EXERCISE PROMPT:
From the entries, copy out every line in which the word "badge" is found.

DATA SHOWN:
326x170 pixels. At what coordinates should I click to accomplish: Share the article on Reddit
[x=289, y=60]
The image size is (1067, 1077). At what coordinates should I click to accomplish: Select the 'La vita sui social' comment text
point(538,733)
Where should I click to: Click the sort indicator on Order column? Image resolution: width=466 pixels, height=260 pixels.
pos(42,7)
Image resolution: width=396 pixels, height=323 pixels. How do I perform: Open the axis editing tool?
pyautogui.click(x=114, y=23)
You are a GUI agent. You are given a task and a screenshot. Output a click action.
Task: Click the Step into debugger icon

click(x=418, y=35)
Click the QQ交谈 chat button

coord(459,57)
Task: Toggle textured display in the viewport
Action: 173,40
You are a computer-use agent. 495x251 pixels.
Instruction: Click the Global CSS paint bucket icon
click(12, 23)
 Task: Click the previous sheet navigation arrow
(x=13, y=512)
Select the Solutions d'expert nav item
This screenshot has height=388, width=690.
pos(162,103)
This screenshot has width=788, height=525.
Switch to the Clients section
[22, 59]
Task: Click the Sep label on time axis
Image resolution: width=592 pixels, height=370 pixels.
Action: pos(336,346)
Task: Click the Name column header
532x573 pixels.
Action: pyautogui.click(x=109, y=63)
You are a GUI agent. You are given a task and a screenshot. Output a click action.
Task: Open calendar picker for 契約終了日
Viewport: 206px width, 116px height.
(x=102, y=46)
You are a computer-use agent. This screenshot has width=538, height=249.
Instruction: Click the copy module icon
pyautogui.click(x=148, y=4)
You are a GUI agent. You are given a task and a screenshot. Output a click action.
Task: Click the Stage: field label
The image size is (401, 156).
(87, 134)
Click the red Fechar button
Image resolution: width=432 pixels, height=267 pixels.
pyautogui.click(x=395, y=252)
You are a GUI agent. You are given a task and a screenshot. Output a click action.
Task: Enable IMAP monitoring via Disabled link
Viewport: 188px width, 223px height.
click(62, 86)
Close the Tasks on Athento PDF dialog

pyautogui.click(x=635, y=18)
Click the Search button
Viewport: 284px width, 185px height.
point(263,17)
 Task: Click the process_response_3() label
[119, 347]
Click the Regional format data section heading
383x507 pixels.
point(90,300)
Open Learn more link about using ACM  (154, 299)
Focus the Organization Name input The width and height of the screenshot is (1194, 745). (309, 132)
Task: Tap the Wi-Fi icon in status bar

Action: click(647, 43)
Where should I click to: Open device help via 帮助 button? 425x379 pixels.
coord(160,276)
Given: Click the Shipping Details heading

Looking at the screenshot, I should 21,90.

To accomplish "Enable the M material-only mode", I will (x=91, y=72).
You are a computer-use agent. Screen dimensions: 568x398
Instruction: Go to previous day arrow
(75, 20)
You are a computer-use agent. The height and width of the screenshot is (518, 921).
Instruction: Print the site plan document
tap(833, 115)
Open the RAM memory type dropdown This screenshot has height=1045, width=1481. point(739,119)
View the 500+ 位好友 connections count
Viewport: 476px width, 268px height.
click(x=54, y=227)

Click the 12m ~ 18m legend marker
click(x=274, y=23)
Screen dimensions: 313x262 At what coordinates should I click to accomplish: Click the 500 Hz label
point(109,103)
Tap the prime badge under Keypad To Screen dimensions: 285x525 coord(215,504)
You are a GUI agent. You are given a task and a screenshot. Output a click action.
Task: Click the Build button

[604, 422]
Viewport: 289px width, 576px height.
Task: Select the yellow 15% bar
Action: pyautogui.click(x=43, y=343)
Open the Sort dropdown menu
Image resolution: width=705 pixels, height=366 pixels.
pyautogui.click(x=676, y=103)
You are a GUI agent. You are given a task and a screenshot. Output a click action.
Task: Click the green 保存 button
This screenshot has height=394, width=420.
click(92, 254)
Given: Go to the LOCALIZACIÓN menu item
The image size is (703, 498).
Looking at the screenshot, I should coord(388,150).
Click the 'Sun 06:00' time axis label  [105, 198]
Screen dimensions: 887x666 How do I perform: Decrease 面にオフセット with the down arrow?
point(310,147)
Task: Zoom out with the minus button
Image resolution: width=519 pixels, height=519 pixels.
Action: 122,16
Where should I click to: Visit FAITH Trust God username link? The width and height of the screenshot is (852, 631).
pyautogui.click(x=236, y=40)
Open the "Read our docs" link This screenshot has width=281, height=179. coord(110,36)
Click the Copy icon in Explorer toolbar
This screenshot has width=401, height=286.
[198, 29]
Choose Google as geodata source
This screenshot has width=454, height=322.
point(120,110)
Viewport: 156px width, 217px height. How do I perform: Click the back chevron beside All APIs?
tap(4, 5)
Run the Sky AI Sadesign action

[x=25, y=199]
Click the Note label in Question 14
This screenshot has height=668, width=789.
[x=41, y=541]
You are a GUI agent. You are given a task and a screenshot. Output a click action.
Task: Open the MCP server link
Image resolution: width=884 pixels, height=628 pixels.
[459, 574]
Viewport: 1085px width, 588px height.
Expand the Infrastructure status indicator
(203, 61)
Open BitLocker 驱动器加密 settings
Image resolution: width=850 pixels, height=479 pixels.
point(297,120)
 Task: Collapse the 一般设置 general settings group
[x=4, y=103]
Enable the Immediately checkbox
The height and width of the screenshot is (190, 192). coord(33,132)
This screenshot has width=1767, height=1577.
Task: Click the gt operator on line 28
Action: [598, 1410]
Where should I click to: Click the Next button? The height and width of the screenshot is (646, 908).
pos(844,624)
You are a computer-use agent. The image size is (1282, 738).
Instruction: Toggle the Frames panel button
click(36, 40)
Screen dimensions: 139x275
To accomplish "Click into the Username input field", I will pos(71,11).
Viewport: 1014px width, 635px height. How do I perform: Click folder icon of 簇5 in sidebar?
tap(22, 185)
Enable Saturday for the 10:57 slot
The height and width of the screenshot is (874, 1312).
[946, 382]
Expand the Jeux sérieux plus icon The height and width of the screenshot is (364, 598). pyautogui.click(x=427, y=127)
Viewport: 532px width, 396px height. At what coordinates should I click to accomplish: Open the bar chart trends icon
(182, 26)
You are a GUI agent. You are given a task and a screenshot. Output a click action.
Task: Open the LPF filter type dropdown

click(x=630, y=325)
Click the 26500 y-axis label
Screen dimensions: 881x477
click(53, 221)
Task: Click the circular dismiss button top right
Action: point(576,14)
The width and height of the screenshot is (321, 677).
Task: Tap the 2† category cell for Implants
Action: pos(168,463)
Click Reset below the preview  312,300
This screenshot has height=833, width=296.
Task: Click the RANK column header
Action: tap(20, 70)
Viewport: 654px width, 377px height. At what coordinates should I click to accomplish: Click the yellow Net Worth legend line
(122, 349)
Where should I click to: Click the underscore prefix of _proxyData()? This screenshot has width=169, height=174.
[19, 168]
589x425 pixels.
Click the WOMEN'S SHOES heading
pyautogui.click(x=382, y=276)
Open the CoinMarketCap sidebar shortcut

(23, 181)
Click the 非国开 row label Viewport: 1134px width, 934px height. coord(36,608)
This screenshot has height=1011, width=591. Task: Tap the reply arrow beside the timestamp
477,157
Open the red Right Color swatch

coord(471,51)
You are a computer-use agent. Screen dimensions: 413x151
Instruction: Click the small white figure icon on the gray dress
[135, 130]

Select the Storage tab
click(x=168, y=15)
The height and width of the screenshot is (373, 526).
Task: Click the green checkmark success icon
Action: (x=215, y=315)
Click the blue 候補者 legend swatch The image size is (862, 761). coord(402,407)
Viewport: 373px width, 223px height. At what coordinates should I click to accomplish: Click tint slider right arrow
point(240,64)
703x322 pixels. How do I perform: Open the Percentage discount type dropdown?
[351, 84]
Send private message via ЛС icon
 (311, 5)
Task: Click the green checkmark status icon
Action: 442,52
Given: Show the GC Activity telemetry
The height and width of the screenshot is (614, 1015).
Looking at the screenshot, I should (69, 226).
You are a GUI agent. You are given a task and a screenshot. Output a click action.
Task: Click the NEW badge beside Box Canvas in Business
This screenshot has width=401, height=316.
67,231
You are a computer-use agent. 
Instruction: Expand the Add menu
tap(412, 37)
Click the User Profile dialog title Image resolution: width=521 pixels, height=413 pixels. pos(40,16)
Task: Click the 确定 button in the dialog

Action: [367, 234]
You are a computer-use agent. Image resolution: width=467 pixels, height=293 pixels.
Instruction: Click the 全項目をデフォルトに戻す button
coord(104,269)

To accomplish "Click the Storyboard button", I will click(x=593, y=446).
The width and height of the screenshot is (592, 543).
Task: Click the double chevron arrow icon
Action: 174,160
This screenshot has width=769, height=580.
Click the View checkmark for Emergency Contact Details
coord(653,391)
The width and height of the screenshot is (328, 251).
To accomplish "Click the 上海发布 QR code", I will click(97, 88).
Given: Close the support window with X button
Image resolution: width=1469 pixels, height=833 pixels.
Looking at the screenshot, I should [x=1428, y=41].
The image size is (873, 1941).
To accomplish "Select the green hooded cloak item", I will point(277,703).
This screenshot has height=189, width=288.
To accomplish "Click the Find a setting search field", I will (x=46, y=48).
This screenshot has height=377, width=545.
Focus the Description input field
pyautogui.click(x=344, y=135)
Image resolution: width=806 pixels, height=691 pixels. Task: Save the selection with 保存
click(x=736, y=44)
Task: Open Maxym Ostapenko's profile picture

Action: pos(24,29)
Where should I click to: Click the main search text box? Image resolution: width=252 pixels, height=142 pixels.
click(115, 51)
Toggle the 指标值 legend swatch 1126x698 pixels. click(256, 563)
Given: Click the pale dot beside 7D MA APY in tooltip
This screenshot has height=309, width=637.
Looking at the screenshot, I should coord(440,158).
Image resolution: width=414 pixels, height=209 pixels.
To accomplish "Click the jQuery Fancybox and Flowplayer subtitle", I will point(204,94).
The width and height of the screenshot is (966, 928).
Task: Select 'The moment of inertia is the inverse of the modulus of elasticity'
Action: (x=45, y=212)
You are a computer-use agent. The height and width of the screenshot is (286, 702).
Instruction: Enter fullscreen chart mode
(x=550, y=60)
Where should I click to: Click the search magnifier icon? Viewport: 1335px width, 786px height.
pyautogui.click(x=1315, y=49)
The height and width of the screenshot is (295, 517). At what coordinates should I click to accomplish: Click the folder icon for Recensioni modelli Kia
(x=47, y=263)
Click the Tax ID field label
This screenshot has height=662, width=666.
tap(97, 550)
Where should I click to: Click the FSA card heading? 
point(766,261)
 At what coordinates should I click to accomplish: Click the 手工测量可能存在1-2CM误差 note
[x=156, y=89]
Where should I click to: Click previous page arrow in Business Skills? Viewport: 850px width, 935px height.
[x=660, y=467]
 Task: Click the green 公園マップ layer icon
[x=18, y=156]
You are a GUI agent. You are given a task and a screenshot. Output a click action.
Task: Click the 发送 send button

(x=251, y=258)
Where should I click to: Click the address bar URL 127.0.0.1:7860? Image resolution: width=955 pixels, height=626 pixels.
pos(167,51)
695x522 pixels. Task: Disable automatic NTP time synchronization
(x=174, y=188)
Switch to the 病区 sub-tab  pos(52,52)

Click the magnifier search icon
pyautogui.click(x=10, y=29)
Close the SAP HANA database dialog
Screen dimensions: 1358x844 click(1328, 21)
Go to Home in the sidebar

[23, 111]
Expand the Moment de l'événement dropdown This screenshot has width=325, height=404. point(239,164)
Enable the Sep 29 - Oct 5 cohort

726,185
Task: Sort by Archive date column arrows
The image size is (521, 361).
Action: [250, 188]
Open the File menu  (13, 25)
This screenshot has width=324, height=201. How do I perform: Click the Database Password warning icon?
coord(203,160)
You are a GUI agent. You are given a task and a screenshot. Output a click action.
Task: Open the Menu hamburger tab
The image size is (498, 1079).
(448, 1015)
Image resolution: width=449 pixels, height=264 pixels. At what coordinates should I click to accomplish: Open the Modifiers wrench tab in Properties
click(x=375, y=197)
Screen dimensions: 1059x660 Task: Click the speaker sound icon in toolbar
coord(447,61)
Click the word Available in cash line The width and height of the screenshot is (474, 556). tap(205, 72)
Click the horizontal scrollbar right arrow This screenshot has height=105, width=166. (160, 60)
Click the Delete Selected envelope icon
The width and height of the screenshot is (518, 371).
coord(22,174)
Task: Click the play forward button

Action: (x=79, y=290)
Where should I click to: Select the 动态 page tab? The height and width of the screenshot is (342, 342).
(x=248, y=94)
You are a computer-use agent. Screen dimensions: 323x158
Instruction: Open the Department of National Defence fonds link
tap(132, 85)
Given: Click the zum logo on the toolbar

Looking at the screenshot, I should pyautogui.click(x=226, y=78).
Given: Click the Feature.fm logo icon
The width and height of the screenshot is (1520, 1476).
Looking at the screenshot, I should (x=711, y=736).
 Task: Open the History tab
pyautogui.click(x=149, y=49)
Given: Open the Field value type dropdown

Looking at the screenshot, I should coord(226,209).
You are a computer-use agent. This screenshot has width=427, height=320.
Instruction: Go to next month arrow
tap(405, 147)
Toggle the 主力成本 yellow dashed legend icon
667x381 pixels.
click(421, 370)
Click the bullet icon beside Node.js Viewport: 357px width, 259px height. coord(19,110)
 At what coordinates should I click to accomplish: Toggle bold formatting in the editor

YOUR SOLUTION:
Tap the prime badge under Keypad To Screen dimensions: 285x525 coord(215,504)
Task: Click the NEW badge beside Box Canvas in Business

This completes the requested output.